Yoel Colomé

Personal information
- Full name: Yoel Colomé Valencia
- Date of birth: 15 October 1982 (age 43)
- Place of birth: Havana, Cuba
- Height: 1.67 m (5 ft 6 in)
- Position: Rightback

Senior career*
- Years: Team / Apps / (Gls)
- 2006–2012: Ciudad de la Habana
- 2013–2015: La Habana
- 2016–2017: Parham

International career
- 2007–2013: Cuba / 42 / (3)

= Yoel Colomé =

Cuban footballer

Yoel Colomé Valencia (born 15 October 1982) is a Cuban football defender.

==Club career==
Colomé played as a rightback for hometown clubs Ciudad La Habana and La Habana. He played the 2016/17 season at Parham in Antigua and Barbuda alongside compatriots Odelin Molina and Hensy Muñoz and brother Jaime Colomé.

==International career==
He made his international debut for Cuba in a March 2007 friendly match against Venezuela and has earned a total of 42 caps, scoring 3 goals. He represented his country in 10 FIFA World Cup qualifying matches

He appeared in three matches with the Cuba national football team for the 2011 CONCACAF Gold Cup.

===International goals===
Scores and results list Cuba's goal tally first.
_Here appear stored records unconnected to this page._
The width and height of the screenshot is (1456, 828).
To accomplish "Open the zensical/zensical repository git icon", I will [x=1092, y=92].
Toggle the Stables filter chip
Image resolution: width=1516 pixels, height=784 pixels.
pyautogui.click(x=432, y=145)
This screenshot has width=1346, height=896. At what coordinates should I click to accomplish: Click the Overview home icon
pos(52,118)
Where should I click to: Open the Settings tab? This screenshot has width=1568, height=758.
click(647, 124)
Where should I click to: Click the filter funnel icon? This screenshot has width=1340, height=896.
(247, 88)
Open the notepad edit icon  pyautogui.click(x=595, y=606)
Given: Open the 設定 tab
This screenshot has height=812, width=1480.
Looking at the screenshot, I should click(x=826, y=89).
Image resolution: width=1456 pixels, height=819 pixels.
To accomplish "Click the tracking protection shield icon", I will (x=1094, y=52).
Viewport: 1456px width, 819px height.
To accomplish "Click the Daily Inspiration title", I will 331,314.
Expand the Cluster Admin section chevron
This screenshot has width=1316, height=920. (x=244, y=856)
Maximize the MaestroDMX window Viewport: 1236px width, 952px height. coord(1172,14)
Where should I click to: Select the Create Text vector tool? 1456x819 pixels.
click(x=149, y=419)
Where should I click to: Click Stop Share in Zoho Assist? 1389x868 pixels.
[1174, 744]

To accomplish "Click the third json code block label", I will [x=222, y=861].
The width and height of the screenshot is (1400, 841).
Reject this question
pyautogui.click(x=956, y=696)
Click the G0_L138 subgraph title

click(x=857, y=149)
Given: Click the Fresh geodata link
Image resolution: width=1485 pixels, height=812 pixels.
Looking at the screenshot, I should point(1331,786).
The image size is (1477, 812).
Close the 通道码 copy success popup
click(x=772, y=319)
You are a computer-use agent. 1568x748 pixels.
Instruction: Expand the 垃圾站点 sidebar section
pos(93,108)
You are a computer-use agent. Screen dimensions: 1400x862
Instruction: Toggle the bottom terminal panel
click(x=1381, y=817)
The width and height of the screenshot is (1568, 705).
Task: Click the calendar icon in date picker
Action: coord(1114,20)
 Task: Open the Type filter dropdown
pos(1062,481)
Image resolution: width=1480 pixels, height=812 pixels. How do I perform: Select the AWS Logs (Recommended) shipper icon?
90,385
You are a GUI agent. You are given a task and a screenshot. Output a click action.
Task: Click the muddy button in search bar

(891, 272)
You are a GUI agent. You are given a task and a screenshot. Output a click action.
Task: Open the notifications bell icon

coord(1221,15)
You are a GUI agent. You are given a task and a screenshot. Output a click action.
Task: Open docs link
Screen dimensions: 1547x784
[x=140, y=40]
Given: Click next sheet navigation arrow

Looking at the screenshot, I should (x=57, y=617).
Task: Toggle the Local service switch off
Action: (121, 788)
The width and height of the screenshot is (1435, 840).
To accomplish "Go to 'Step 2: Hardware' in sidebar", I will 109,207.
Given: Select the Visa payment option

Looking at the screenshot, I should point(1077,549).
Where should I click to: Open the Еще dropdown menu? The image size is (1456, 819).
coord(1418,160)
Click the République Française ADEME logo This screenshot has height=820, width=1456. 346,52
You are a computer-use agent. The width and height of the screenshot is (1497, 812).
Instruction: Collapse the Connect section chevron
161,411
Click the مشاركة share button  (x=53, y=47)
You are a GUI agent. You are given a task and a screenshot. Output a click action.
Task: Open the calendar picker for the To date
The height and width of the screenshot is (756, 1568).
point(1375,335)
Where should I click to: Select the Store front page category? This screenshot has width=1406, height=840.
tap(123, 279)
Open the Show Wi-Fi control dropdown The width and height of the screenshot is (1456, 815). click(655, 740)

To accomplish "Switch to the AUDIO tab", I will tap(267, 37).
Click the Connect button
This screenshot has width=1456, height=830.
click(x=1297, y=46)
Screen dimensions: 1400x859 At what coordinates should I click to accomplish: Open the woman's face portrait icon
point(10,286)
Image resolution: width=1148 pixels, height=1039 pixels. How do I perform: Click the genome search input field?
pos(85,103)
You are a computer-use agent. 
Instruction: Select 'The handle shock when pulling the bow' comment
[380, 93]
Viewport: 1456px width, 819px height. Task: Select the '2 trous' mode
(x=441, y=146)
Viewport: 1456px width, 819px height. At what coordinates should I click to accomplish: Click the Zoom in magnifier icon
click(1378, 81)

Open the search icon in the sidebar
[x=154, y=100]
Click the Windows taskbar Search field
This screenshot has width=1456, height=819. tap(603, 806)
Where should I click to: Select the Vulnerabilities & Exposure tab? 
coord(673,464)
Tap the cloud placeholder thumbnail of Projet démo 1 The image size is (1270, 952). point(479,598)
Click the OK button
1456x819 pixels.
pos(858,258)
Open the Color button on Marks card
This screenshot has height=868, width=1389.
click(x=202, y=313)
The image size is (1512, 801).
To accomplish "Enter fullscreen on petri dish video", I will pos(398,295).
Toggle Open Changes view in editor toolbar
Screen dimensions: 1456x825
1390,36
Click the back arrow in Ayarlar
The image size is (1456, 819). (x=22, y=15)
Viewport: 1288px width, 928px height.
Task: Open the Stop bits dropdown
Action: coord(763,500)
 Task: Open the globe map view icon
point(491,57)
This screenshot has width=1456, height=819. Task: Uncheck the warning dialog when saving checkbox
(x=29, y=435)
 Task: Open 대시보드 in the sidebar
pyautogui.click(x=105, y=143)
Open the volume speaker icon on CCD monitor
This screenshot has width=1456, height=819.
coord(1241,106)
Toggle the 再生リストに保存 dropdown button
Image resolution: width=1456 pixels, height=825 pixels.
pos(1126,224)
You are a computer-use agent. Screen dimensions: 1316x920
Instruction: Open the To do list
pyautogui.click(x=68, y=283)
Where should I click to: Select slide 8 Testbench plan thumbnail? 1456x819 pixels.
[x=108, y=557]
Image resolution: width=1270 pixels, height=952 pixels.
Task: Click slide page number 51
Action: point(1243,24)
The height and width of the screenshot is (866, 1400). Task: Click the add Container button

| Number | Date | Location | Opponent | Score | Competition |
|---|---|---|---|---|---|
| 1 | 11 December 2008 | Independence Park, Kingston, Jamaica | Grenada | 1-1 | 2008 Caribbean Cup |
| 2 | 10 November 2010 | Recreation Ground, St. John's, Antigua and Barbuda | Dominica | 3-1 | 2010 Caribbean Cup qualification |
| 3 | 14 December 2012 | Recreation Ground, St. John's, Antigua and Barbuda | Haiti | 1-0 | 2012 Caribbean Cup |

==Personal life==
His brother Jaime also played for the national team.